Stored data entries:
□ □ □ □

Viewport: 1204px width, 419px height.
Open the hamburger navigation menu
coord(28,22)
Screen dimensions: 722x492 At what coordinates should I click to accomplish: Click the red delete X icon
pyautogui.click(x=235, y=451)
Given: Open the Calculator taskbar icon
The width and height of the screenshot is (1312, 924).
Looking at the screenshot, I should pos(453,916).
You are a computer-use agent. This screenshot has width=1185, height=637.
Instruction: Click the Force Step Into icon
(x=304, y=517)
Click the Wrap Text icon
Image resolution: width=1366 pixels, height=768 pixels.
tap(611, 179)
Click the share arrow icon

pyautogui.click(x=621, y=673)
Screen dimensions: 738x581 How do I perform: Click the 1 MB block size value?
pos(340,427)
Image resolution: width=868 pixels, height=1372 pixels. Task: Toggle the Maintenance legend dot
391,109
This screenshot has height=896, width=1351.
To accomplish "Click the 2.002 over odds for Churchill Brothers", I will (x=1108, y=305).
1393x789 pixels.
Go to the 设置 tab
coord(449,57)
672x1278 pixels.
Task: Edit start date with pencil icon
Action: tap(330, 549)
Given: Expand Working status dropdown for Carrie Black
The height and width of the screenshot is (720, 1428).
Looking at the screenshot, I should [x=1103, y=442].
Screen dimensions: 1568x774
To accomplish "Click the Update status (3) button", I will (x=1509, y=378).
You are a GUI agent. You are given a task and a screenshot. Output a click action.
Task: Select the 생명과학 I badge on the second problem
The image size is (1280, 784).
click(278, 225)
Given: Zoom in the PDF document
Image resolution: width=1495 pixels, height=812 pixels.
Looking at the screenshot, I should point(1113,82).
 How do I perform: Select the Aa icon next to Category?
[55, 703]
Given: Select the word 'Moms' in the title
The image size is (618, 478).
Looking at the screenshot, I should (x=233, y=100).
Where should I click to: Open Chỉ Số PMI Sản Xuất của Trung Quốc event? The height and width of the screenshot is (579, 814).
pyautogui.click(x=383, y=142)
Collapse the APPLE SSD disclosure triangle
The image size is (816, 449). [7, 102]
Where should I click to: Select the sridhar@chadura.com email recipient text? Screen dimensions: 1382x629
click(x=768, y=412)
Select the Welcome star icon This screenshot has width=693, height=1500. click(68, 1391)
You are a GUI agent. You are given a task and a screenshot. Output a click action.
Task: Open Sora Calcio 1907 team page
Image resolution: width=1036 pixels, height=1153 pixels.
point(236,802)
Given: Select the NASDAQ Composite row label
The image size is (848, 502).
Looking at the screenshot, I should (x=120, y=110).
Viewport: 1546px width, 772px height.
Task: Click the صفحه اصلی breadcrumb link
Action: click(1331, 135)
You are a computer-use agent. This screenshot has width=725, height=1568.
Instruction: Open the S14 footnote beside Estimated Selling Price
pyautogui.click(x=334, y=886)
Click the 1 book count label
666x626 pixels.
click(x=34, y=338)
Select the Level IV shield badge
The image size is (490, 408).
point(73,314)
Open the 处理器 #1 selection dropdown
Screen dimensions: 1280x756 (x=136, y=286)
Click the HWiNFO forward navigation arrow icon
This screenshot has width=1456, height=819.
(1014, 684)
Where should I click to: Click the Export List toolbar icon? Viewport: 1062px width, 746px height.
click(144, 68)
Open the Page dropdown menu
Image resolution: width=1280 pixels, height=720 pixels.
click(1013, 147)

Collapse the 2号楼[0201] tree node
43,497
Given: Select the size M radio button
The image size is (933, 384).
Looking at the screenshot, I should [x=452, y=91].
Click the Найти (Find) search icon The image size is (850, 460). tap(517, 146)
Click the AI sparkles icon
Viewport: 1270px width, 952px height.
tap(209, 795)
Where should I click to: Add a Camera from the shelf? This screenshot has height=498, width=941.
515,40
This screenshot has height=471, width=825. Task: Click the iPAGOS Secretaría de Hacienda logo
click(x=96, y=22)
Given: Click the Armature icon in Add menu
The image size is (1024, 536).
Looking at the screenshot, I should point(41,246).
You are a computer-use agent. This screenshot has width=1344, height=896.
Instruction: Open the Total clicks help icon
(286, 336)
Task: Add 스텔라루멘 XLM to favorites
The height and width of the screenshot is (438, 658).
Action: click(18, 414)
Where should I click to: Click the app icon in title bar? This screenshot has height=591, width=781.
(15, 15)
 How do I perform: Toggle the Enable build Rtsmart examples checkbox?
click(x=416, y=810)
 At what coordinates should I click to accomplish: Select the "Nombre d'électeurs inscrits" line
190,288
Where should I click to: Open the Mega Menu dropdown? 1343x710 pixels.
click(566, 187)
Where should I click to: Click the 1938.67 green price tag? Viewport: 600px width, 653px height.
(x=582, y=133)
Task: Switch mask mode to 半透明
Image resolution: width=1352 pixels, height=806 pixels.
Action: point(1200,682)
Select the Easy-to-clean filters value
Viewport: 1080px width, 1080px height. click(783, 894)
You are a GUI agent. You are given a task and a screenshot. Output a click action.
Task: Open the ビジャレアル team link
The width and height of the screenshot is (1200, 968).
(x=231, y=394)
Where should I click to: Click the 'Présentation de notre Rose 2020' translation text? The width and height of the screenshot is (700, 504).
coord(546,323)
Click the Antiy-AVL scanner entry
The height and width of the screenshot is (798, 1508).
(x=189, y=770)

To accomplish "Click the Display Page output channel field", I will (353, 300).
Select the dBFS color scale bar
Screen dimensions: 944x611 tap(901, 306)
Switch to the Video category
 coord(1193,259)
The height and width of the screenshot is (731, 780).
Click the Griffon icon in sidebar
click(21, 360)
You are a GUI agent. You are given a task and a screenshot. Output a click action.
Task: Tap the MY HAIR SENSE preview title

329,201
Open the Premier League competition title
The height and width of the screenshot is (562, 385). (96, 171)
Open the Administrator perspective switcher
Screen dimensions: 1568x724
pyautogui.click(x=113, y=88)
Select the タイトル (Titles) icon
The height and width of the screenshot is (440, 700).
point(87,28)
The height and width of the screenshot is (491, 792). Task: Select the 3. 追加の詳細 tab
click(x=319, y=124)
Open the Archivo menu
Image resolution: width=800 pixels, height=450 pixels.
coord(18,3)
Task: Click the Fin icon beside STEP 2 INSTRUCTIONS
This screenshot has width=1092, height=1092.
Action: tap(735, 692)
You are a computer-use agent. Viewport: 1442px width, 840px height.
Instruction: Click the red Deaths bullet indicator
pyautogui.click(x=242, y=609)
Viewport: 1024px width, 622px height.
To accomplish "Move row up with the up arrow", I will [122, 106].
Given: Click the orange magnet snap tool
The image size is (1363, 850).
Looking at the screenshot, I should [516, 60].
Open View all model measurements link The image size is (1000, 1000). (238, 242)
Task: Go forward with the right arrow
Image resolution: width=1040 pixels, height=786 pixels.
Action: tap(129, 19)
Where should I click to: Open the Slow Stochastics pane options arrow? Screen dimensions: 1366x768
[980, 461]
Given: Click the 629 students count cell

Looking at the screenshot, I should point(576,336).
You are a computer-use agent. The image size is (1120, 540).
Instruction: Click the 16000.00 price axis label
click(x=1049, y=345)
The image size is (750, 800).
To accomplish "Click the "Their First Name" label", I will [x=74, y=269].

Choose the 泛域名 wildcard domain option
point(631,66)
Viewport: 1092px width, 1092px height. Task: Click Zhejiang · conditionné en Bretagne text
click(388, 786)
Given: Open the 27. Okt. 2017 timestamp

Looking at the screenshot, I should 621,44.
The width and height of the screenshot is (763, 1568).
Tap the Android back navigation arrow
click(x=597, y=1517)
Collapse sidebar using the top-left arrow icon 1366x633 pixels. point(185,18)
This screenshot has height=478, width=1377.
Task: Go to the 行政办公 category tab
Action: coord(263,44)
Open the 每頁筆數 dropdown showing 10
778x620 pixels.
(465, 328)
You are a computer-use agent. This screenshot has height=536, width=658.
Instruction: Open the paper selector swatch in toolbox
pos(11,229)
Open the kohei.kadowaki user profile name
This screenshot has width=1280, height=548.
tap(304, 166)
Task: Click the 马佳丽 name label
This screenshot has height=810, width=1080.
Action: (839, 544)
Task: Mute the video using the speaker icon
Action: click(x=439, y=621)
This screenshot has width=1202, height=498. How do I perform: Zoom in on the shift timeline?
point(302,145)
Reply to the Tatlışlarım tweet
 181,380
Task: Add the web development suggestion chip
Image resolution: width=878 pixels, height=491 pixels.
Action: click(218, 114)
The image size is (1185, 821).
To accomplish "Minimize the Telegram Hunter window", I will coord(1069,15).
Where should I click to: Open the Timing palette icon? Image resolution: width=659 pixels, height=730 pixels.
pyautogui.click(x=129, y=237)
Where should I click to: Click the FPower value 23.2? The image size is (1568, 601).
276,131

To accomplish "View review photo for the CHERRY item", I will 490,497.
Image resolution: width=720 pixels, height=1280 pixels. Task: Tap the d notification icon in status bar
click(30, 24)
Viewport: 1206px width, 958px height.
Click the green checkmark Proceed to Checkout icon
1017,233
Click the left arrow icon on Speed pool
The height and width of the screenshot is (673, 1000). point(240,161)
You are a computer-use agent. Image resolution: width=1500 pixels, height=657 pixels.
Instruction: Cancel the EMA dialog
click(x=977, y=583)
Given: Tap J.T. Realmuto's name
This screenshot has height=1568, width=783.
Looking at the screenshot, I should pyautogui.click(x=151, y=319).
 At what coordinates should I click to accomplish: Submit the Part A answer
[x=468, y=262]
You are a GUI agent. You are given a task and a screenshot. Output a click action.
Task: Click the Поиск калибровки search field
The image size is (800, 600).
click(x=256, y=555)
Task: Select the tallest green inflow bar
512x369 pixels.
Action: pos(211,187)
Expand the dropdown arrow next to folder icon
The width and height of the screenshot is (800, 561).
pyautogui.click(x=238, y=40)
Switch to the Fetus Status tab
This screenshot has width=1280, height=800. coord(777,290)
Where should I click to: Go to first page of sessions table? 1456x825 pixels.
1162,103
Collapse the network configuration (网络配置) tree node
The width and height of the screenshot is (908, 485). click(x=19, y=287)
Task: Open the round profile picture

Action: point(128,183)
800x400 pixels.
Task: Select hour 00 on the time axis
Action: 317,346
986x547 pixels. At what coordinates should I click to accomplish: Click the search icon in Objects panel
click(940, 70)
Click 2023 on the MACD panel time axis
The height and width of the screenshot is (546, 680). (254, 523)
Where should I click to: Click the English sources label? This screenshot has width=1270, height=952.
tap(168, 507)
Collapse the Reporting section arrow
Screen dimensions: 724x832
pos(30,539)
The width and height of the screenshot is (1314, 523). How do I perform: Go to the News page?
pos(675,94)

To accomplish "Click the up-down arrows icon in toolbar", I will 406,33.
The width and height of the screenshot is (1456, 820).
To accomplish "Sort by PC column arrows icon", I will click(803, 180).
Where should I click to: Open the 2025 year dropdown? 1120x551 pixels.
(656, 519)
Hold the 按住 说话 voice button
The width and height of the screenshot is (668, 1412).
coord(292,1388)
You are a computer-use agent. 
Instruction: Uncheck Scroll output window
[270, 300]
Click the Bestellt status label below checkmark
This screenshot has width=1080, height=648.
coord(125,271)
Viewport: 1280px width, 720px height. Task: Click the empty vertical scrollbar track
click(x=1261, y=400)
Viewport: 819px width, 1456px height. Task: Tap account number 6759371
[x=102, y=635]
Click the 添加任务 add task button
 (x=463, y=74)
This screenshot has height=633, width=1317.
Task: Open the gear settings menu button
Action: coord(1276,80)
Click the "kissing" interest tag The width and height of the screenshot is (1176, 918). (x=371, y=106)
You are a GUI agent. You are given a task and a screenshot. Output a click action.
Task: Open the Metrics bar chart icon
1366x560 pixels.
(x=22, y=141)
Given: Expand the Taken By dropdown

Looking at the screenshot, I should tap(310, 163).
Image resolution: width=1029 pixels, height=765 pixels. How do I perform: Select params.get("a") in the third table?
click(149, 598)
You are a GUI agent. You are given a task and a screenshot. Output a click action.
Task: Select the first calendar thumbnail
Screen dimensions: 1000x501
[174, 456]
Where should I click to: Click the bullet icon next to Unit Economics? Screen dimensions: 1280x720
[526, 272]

□ □ □ □

How many lines of these entries hold the string "arrows"? Answer with the number alone.

§ **Task solution**: 2